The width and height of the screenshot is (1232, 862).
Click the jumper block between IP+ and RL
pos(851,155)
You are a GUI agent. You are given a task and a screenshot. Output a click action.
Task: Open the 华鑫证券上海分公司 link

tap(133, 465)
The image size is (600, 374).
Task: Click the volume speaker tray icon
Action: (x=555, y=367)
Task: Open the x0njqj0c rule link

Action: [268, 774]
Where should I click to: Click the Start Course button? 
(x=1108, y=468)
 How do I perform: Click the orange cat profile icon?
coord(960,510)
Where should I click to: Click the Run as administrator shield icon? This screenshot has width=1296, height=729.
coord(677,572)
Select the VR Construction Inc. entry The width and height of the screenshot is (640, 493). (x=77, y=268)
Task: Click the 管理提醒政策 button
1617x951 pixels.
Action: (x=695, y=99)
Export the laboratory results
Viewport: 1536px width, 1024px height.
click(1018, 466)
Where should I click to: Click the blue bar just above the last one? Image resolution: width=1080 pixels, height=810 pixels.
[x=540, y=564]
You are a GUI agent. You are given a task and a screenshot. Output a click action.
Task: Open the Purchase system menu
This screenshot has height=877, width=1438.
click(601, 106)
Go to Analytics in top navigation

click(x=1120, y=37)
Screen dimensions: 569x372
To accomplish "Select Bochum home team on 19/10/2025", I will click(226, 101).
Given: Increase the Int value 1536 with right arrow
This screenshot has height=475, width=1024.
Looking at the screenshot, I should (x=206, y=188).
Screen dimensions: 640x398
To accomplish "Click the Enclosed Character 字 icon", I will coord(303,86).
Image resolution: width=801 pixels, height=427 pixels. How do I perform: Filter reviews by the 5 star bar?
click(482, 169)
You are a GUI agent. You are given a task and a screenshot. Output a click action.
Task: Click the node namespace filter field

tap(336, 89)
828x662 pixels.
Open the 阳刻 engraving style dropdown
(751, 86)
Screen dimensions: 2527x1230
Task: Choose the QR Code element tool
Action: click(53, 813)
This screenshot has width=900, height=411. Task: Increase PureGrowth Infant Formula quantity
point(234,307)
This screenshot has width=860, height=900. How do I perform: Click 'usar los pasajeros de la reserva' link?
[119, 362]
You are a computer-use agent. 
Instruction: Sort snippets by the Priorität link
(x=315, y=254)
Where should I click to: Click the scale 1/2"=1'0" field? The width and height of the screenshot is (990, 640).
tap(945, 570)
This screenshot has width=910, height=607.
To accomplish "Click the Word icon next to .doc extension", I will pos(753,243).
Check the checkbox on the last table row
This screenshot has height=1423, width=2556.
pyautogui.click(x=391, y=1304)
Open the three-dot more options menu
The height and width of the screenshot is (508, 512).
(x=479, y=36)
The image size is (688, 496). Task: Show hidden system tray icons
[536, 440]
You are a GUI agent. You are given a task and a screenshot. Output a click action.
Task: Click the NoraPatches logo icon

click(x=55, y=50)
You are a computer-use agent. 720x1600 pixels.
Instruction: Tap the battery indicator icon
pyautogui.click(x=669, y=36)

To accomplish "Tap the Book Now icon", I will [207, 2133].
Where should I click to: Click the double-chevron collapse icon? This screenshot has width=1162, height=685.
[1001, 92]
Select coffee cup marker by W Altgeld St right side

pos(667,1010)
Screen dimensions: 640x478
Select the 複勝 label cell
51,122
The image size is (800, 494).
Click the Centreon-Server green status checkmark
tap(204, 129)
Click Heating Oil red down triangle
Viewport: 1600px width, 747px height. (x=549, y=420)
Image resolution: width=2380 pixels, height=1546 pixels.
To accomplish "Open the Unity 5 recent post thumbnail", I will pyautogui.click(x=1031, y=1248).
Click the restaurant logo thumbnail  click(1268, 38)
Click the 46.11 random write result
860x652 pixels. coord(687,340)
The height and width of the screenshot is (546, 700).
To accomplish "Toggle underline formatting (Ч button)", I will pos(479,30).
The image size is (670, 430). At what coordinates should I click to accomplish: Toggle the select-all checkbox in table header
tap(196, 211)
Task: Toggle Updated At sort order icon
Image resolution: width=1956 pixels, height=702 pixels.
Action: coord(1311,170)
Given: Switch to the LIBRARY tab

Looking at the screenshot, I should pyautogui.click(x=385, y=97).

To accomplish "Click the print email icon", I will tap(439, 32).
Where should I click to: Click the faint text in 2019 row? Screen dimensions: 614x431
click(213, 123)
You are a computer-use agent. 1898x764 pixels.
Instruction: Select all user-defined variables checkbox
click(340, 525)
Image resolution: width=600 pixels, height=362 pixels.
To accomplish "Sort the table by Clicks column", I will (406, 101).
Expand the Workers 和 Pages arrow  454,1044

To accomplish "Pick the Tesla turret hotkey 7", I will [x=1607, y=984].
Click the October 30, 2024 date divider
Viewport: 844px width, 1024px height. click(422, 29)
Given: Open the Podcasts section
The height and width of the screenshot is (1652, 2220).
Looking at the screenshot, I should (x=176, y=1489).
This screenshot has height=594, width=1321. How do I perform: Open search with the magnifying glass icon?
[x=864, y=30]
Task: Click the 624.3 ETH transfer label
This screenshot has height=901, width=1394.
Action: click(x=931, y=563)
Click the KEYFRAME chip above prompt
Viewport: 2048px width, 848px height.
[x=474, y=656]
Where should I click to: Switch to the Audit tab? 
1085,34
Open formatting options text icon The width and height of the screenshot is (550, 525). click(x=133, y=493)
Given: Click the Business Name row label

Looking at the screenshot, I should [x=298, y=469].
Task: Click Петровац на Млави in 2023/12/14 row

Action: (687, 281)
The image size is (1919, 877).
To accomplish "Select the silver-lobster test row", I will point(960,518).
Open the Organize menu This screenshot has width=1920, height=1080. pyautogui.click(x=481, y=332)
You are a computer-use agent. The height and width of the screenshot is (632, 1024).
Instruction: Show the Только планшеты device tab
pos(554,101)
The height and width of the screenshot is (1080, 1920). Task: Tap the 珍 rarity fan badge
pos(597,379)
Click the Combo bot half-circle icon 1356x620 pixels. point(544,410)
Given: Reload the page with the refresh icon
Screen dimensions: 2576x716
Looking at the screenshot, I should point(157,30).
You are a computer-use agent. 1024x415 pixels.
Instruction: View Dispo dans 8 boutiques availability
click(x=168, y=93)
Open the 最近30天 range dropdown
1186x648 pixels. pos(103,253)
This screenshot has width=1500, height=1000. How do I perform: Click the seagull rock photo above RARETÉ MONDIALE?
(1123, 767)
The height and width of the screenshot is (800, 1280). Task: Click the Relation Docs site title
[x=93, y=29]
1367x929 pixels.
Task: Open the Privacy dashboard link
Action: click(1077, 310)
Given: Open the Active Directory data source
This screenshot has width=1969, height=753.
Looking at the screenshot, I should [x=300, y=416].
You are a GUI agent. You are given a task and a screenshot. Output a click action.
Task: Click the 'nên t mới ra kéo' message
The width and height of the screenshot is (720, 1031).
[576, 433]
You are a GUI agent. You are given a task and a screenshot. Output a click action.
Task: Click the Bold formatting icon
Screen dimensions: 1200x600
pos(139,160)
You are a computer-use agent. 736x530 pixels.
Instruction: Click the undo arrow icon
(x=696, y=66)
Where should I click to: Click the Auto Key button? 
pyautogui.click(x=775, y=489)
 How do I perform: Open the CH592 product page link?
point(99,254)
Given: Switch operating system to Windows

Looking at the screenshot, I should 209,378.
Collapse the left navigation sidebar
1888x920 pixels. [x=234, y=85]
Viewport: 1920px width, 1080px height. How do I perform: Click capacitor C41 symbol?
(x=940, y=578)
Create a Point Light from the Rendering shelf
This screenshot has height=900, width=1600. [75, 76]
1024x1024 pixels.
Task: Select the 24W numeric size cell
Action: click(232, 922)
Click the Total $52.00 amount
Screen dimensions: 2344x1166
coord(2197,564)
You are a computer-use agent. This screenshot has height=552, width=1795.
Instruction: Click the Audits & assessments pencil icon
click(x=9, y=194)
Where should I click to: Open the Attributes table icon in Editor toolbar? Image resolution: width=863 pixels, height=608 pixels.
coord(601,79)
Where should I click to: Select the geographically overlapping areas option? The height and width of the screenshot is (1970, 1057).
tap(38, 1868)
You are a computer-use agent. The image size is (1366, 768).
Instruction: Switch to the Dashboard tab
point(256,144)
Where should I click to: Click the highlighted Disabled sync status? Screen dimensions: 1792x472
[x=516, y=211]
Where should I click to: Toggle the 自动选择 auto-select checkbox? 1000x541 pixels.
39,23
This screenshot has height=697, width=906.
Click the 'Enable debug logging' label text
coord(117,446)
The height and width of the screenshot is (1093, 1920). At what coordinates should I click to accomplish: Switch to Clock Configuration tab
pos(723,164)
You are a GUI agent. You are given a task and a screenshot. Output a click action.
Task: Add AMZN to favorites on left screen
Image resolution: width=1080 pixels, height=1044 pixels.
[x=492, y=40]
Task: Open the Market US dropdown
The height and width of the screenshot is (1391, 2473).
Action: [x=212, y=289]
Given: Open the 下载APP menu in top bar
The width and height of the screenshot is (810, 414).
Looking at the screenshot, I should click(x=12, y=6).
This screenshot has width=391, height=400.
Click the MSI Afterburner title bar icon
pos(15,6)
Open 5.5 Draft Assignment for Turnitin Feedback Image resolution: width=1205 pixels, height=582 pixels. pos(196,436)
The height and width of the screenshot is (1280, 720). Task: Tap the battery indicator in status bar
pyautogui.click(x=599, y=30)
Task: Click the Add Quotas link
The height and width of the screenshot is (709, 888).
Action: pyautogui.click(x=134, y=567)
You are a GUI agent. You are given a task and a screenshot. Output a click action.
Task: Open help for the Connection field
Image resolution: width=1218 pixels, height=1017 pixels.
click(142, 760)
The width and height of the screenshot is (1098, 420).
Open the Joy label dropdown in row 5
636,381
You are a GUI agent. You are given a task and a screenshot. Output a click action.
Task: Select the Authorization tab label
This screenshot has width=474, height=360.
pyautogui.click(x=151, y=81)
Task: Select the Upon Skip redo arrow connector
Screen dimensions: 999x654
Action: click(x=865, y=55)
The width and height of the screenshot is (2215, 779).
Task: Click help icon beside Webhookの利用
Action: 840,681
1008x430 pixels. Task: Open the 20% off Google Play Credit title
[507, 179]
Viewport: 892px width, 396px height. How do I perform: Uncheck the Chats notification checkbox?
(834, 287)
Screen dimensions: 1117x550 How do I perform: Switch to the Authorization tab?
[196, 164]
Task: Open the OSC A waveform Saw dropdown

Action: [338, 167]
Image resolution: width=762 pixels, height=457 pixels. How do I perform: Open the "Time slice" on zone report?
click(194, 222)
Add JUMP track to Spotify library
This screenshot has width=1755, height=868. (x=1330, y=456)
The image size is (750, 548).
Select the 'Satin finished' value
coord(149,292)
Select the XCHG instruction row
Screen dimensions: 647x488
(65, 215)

┄┄┄┄┄┄┄┄┄┄┄┄┄┄┄┄┄┄┄┄

Rewrite the part that opens with the line containing "This screenshot has width=900, height=411." and closes with the line containing "tap(945, 570)", swapping "quantity" for "amount" and keeping everything else identical. Return only those lines.

This screenshot has width=900, height=411. Task: Increase PureGrowth Infant Formula amount
point(234,307)
This screenshot has width=860, height=900. How do I perform: Click 'usar los pasajeros de la reserva' link?
[119, 362]
You are a computer-use agent. 
Instruction: Sort snippets by the Priorität link
(x=315, y=254)
Where should I click to: Click the scale 1/2"=1'0" field? The width and height of the screenshot is (990, 640).
tap(945, 570)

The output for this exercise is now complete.